**PROBLEM:** In the lines from the one with "The height and width of the screenshot is (650, 828)." up to and including the one with "pos(357,161)", swap every "icon" for "symbol". Give back only those lines, with nothing else changed.

**RECORDS FOR THIS EXERCISE:**

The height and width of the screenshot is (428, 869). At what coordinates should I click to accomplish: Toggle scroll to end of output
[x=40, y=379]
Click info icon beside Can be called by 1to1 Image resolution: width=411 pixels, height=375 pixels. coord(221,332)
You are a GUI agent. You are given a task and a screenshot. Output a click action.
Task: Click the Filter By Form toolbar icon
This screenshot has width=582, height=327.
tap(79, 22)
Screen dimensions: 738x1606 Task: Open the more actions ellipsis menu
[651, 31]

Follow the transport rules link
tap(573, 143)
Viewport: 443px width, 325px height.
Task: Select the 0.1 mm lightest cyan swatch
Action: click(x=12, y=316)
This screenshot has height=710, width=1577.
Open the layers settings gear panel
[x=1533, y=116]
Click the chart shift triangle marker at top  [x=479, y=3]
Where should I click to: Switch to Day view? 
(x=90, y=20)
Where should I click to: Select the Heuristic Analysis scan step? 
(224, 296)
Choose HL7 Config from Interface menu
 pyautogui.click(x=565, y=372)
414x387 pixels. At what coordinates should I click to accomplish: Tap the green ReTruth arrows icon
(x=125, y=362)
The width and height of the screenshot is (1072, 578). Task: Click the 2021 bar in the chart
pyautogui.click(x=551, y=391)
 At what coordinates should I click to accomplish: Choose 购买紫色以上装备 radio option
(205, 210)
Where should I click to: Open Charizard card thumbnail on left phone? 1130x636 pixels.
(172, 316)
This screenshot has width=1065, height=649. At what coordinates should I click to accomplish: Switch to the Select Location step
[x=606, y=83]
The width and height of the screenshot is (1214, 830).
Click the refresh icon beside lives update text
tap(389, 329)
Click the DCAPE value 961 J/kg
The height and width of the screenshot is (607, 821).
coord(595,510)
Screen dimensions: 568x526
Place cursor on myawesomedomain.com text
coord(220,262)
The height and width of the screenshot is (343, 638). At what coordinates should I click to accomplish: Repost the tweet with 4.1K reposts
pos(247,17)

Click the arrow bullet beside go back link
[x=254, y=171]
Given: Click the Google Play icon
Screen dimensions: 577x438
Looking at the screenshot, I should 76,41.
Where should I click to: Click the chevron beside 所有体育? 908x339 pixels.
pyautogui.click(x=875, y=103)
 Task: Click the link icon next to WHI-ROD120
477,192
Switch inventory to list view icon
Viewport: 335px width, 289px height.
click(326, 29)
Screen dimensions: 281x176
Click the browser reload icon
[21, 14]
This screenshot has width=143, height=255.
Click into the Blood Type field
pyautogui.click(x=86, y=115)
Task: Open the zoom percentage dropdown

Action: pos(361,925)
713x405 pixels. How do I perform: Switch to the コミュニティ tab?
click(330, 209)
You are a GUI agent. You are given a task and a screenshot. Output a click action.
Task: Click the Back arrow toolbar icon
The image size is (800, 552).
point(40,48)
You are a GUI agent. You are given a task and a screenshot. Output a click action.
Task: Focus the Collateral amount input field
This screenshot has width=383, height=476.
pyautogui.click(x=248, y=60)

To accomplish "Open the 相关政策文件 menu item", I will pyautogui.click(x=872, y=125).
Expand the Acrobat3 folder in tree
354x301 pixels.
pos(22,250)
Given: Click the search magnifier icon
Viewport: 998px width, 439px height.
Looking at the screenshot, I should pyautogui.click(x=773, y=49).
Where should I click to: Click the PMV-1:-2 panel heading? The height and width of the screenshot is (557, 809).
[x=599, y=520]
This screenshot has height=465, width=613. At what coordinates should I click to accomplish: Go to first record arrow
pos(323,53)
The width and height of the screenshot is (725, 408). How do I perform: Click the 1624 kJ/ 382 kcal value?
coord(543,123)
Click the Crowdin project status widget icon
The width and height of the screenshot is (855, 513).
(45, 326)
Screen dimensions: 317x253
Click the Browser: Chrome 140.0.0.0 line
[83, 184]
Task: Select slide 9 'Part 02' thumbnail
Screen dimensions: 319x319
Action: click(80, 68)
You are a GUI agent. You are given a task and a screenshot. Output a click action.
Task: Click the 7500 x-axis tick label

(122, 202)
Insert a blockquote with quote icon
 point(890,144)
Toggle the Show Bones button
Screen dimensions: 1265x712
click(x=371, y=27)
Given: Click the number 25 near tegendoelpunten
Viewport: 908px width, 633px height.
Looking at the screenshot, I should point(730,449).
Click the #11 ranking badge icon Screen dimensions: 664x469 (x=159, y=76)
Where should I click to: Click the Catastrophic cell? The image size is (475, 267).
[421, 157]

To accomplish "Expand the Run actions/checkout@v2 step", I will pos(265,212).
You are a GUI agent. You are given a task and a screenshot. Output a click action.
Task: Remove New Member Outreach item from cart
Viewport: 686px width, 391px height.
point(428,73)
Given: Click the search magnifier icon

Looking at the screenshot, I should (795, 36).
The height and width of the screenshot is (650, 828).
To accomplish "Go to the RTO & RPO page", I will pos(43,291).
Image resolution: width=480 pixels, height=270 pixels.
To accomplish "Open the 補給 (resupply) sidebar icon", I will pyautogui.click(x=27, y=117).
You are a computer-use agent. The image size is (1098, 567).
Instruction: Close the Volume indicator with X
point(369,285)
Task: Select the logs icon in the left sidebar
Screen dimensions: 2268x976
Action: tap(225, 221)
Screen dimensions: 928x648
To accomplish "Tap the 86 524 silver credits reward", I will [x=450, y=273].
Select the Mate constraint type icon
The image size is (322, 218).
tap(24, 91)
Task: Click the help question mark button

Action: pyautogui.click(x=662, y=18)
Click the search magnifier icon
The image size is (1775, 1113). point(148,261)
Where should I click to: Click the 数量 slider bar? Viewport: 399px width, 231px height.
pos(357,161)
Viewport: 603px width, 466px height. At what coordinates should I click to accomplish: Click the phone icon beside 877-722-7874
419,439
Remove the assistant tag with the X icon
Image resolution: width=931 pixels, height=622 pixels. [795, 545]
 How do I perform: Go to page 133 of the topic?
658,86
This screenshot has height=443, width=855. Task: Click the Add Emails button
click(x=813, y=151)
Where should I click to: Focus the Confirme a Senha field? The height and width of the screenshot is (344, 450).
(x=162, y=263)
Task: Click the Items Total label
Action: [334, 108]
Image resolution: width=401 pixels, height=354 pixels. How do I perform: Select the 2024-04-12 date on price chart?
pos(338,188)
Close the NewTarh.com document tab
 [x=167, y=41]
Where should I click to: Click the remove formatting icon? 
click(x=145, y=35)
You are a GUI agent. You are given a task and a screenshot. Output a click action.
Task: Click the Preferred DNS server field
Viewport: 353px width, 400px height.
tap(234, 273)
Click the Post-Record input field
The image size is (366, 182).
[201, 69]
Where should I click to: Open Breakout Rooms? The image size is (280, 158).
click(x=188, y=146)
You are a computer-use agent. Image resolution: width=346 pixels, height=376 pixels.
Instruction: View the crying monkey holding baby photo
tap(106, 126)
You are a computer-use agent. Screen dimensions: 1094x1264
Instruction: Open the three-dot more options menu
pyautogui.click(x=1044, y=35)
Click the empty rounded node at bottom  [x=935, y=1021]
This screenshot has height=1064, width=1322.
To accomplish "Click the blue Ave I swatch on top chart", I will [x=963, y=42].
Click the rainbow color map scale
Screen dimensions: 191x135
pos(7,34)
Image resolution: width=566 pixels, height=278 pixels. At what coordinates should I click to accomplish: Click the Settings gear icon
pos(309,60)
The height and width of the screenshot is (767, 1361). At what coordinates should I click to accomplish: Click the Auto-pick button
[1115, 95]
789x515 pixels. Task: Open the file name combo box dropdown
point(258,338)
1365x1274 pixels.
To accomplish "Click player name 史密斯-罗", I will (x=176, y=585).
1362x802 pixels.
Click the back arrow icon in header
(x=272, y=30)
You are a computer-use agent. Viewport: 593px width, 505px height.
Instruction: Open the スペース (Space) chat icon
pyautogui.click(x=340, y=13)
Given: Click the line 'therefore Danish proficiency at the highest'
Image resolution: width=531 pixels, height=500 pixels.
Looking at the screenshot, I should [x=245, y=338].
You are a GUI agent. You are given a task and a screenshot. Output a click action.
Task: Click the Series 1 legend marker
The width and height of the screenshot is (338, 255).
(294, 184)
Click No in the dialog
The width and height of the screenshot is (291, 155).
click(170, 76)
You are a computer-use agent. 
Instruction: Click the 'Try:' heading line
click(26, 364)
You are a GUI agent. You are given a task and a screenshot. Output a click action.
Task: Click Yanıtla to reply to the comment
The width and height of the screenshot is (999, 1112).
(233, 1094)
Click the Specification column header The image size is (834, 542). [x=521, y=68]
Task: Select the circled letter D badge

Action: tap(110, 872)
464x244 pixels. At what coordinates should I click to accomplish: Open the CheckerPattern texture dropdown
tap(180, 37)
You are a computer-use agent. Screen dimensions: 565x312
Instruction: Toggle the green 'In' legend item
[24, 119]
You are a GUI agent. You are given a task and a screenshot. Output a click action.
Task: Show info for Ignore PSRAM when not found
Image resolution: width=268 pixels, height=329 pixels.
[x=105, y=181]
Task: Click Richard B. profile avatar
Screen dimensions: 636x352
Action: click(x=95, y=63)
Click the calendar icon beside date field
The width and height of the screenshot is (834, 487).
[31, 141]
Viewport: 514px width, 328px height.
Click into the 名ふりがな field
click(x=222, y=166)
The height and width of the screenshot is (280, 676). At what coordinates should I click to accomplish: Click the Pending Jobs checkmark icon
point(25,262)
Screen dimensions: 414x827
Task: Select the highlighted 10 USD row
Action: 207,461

**WRITTEN RESPONSE:**
The height and width of the screenshot is (650, 828).
To accomplish "Go to the RTO & RPO page", I will pos(43,291).
Image resolution: width=480 pixels, height=270 pixels.
To accomplish "Open the 補給 (resupply) sidebar symbol", I will pyautogui.click(x=27, y=117).
You are a computer-use agent. The image size is (1098, 567).
Instruction: Close the Volume indicator with X
point(369,285)
Task: Select the logs symbol in the left sidebar
Screen dimensions: 2268x976
Action: tap(225, 221)
Screen dimensions: 928x648
To accomplish "Tap the 86 524 silver credits reward", I will [x=450, y=273].
Select the Mate constraint type symbol
The image size is (322, 218).
tap(24, 91)
Task: Click the help question mark button

Action: pyautogui.click(x=662, y=18)
Click the search magnifier symbol
The image size is (1775, 1113). point(148,261)
Where should I click to: Click the 数量 slider bar? Viewport: 399px width, 231px height.
pos(357,161)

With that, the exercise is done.